Please give again, word for word, the line that contains "This screenshot has width=1070, height=384." and every line after it to the end of the data, with no other lines.

Dataset entries
++++++++++++++++++++

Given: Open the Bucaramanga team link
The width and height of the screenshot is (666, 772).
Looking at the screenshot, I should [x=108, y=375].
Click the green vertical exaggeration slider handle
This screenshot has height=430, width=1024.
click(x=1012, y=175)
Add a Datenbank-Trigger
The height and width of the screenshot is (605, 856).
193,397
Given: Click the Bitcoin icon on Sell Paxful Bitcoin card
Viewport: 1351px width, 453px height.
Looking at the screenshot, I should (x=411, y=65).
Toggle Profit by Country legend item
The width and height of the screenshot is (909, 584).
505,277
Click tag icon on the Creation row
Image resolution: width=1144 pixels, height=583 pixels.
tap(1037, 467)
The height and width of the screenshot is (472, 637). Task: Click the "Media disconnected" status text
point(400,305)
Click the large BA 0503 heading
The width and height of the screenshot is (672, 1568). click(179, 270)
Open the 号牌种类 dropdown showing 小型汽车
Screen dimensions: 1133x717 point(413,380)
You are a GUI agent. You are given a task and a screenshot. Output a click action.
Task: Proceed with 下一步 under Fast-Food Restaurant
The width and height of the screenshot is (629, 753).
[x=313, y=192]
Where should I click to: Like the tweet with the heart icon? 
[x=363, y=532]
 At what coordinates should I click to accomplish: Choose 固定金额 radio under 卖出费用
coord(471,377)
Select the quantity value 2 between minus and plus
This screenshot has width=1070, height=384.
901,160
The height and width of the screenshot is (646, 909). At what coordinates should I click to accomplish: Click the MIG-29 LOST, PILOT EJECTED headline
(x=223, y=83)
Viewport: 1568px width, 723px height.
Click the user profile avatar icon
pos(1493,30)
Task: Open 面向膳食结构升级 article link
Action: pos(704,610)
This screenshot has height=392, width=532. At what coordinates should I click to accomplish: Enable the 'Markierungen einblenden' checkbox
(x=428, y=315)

++++++++++++++++++++

**RESULT OF THIS EXERCISE**
This screenshot has width=1070, height=384.
901,160
The height and width of the screenshot is (646, 909). At what coordinates should I click to accomplish: Click the MIG-29 LOST, PILOT EJECTED headline
(x=223, y=83)
Viewport: 1568px width, 723px height.
Click the user profile avatar icon
pos(1493,30)
Task: Open 面向膳食结构升级 article link
Action: pos(704,610)
This screenshot has height=392, width=532. At what coordinates should I click to accomplish: Enable the 'Markierungen einblenden' checkbox
(x=428, y=315)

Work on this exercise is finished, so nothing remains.